──────── Study material
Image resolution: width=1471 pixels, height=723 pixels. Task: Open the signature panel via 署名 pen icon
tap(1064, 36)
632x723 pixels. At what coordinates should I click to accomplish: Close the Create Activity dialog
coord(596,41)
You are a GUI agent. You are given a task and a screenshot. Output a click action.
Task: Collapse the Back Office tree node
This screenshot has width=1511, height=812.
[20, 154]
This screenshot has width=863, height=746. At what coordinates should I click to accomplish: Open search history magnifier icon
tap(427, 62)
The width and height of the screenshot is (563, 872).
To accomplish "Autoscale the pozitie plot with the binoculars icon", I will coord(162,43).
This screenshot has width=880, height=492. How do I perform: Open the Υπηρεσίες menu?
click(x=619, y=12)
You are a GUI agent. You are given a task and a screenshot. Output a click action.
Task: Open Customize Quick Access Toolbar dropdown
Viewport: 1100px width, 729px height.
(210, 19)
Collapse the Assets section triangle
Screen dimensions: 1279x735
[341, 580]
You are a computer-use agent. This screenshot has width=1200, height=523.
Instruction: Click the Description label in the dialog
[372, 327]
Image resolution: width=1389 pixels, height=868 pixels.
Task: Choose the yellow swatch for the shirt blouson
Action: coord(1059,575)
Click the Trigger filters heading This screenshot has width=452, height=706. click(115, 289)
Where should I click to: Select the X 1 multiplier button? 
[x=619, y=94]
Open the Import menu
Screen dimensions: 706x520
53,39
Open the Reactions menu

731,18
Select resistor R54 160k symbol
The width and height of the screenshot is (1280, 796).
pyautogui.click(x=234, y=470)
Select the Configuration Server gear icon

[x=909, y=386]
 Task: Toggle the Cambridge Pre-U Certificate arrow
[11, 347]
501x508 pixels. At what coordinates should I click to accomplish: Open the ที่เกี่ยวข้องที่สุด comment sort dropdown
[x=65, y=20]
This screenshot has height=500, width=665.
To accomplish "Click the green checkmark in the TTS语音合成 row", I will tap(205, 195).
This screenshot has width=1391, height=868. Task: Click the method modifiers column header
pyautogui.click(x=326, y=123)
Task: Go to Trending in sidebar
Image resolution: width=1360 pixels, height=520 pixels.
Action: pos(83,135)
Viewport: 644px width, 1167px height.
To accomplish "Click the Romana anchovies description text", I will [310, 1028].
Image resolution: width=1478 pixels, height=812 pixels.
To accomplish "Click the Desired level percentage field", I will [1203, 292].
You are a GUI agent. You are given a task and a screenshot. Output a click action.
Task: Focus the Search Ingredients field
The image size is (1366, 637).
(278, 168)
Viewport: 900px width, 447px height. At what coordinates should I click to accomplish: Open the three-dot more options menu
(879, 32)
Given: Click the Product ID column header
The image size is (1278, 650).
────────────────
Only the count, nothing else: how many lines of the records hold the word "Collapse"?

Result of this task: 2